-- WHAT TO WORK ON --
Resume the piece on internal communication during a crisis, picking up right after its last sentence.

Effective internal communication during a crisis
The 2019 Novel Coronavirus disease (COVID-19) is elevating the role of internal communications within organizations. Employees are worried by the rapidly evolving overall situation while being flooded with information and opinion from the news and social media. This makes it even tougher to share your critical corporate updates and engage with them.
While a lot of large enterprises have dedicated internal communicators, a lot of smaller and mid-sized companies don’t have the same kind of resources to deal with a public safety issue. If your job entails employee outreach, you are facing a new level of expectations and pressure.
The current situation features rapidly changing demands driven by factors that can’t all be controlled from within the organization. This means communication needs to shift to a high-touch approach with the right cadence of engagement, organized by priorities. Here are four suggestions to help you make crisis communication as effective as possible.
1. Organize outreach by priority
Think about a triage system for your communication with employees. For example:
- Priority 1: What does every employee need to know immediately and what do you need to make sure everyone sees? Send Priority 1 posts or emails right away and mark them in a way that everyone knows to read without delay.
- Priority 2: What is important to help keep employees informed and updated, but doesn’t require immediate action for everyone who reads it? This could be a “daily update” at a certain time of day every day.
- Priority 3: What will be helpful to maintain a sense of togetherness and support during a difficult time? Priority 3 information could be mixed in throughout the day, and they could come from different leaders, not just you.

-- GIVEN DATA --
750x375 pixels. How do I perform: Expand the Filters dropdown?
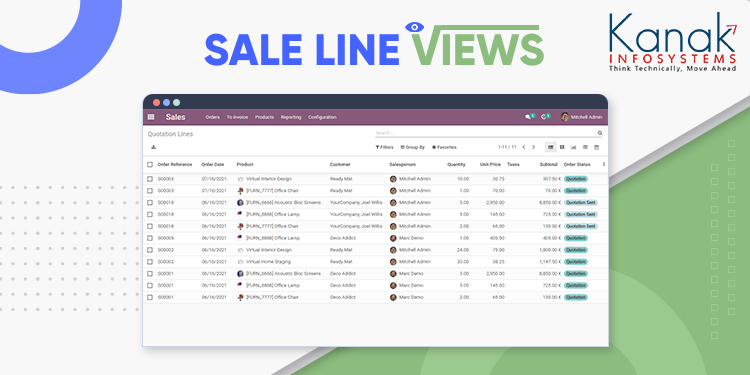click(x=385, y=147)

-- RESULT OF THIS EXERCISE --
2. Emphasize leadership communication
Depending on how long this situation continues, people may not just be worried about their health and the health of their loved ones; they may also worry about the health of the company and whether they will be losing their jobs. A regular cadence of emails or updates from the CEO will provide reassurance on how things are going for the organization overall. These CEO updates can also be used to call out great key learnings or ideas from individuals and teams within the organization. Depending on level of technology use within your organization, it could also be delivered as a video, which can help increase engagement. But that needs to be thought through. It’s important that technology enables speedy leadership communication rather than getting in its way.
Think about briefing other key executives and managers to make them part of your communication cadence. For example, if there is an update relevant mostly for a specific region or department, it can be helpful to have a regional or department lead set it into the right context. Staying in touch with these executives, managers and leads is also critical to identifying what is top of mind for team members. In a decentralized and remote work setting, they can help create the necessary feedback loops to inform your priority communication.
3. Maintain consistency in messaging
It is helpful to keep a running Q&A document for the most important employee questions. As time progresses, you will still get a lot of the same questions, but the situation may have changed, so you may need to adjust while still keeping a single source of truth. A Q&A document will be really helpful to stay consistent in communication without contradicting yourself, especially in situations where you have to move fast.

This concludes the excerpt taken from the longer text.